Le football soudanais réfugié en Mauritanie pour échapper à la guerre

Exilées à Nouakchott, deux équipes d’Omdurman, la banlieue de Khartoum, ont été accueillies dans le championnat mauritanien. Le sport reste pour les joueurs un des derniers réconforts, avec la famille, bien souvent dispersée dans d’autres pays.

Le Monde – Chaque jour, immanquablement, Muhamed Abdelrahman, 31 ans, consulte depuis sa chambre d’hôtel de Nouakchott, la capitale de la Mauritanie, les sites d’information et les réseaux sociaux, avec l’espoir d’y lire des nouvelles laissant entrevoir une issue à la guerre qui frappe le Soudan, son pays. « Parfois, j’ai l’impression que les choses vont s’améliorer, que nous pourrons bientôt rentrer, raconte, enjoué, le capitaine d’Al-Hilal Omdurman, cinquante-cinq fois international sous les couleurs du Soudan. Mais très vite, les mauvaises nouvelles arrivent, et je comprends que c’est loin d’être fini, qu’il faudra encore attendre, s’inquiéter pour mes proches qui sont encore là-bas. »
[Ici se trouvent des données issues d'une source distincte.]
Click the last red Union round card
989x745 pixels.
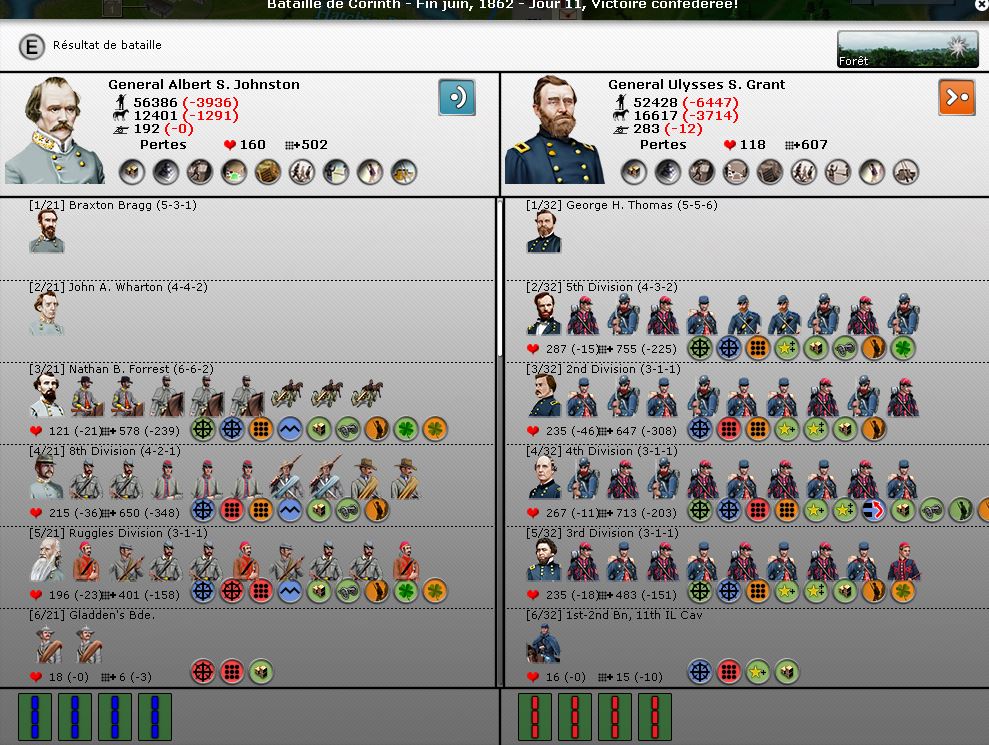[654, 717]

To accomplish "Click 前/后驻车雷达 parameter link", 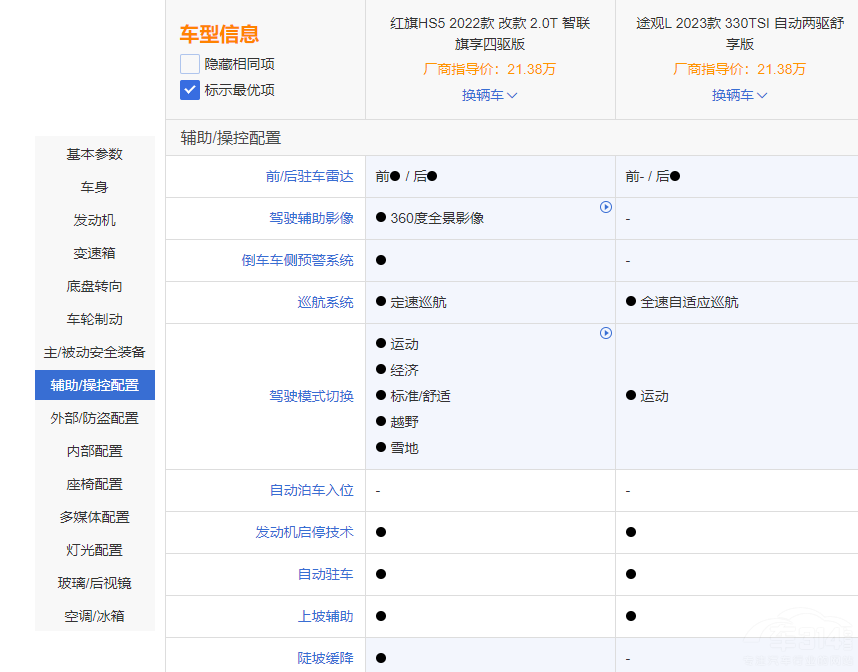I will pos(309,176).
Depuis juillet 2024, Al-Hilal et son grand rival Al-Merreikh – tous deux basé à Omdurman, la ville jumelle, de l’autre côté du Nil, de Khartoum, la capitale –, respectivement trente et vingt-trois fois vainqueurs de la Premier League soudanaise, ont trouvé refuge en Mauritanie, invités par la fédération de ce pays à participer au championnat local. Loin de la guerre civile qui oppose l’armée du général Al-Bourhane aux paramilitaires des Forces de soutien rapide (FSR) du général Mohammed Hamdan Daglo, dit « Hemetti ».
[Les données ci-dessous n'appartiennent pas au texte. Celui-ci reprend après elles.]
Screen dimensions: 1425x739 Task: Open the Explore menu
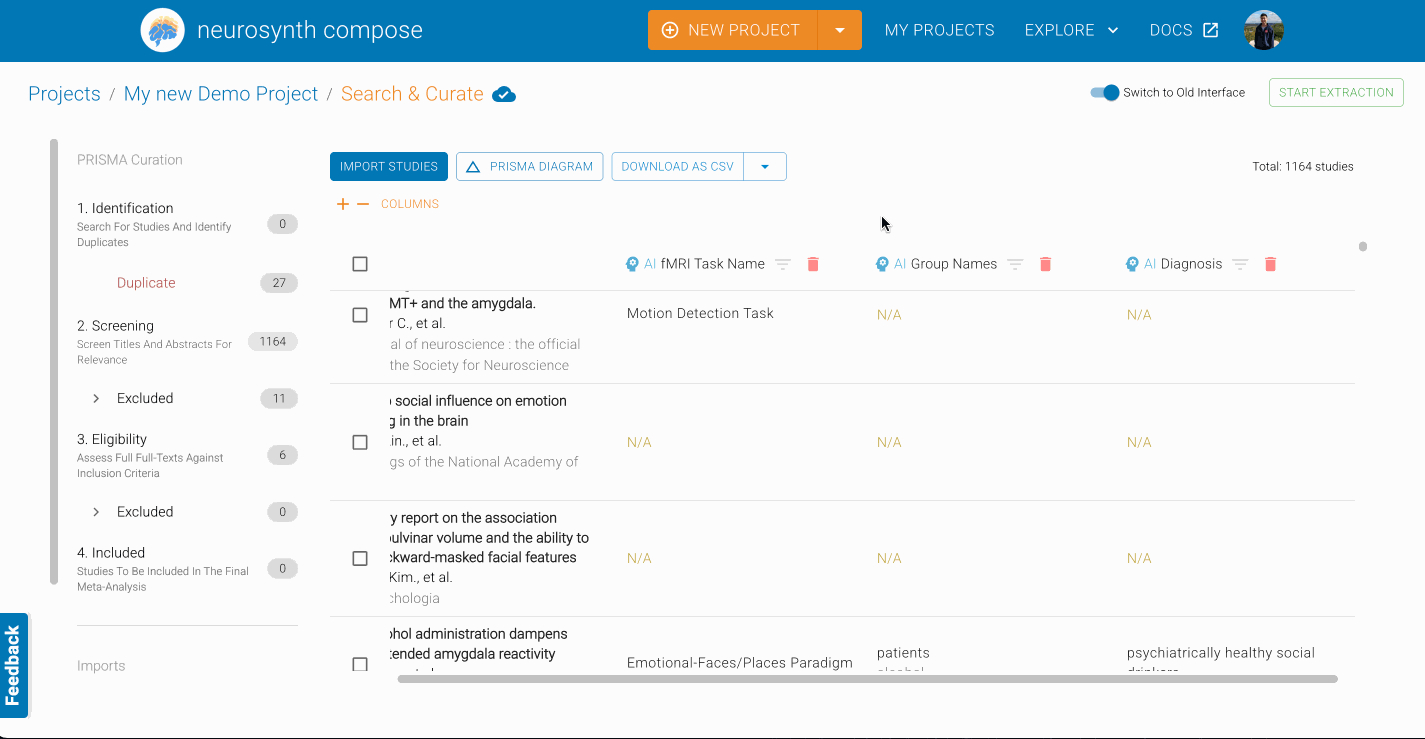[1071, 30]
Depuis le début des affrontements, et avant d’accepter l’hospitalité mauritanienne, les deux clubs ont connu un exil incessant, comme le rappelle Florent Ibenge, l’entraîneur franco-congolais d’Al-Hilal, présent à Omdurman lorsque les combats ont commencé. « J’ai quitté le Soudan avec ma femme et une de mes filles avec 500 dollars en poche et une petite valise. Les joueurs avaient réussi à partir aussi. Pendant plus d’un an, nous avons séjourné en Egypte, en Arabie saoudite, en Maroc, en Tanzanie, au Rwanda », explique l’ancien sélectionneur des Léopards congolais.

Les rivaux d’Al-Merreikh ont également connu les chemins de l’exil, et aujourd’hui, les deux clubs séjournent dans deux hôtels de la capitale mauritanienne distants d’à peine 500 mètres. Florent Ibenge, malgré plusieurs sollicitations d’autres clubs, n’a jamais envisagé de quitter Al-Hilal. « Je ne voulais pas laisser cet effectif où les mecs sont exceptionnels, admirables de courage. Certains ont perdu des parents, ils vivent dans une angoisse permanente, et malgré cela, ils arrivent à obtenir des résultats extraordinaires », apprécie le technicien.

« Au bord de la rupture »

Son équipe a ainsi atteint les quarts de finale de la Ligue des champions africaine, alors que la sélection nationale, majoritairement composée de joueurs d’Al-Hilal et d’Al-Merreikh, s’est qualifiée pour le Championnat d’Afrique des nations prévue en août, la Coupe d’Afrique des nations 2025 au Maroc, et peut encore espérer disputer la Coupe du monde 2026.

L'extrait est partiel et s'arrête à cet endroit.